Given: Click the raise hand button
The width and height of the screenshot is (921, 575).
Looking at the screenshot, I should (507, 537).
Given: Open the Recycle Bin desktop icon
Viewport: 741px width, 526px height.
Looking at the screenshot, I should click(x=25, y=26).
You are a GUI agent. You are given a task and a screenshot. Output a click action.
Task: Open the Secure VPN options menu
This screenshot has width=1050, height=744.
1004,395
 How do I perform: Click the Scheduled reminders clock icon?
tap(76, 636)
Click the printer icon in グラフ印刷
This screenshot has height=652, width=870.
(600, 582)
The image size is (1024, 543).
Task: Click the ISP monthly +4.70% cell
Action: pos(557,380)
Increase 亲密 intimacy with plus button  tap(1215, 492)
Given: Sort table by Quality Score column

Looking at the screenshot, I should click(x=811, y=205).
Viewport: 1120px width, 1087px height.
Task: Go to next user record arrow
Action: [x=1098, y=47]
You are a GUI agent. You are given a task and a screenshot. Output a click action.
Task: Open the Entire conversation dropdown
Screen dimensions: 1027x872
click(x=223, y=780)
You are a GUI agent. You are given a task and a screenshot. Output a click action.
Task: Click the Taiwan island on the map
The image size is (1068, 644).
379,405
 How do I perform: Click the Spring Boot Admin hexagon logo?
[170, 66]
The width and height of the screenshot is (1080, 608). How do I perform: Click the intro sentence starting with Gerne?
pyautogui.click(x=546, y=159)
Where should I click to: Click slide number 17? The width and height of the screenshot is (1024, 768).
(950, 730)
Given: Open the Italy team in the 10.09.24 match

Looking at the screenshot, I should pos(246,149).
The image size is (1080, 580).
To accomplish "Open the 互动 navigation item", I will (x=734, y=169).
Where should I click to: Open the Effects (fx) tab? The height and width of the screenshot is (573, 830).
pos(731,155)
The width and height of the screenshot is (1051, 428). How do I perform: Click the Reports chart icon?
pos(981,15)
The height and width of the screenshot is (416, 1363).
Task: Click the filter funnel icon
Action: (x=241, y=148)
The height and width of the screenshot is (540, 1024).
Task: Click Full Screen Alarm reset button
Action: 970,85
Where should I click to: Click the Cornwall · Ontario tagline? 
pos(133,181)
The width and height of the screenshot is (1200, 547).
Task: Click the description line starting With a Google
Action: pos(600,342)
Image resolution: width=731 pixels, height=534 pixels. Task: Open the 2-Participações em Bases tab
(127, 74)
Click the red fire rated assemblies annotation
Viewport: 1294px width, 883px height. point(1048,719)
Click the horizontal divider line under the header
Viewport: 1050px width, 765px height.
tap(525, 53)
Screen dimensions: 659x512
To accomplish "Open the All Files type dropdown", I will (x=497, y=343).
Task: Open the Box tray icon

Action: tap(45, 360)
──────
Within the records, how many lines carry the word "dropdown"? Reply with the figure alone.

2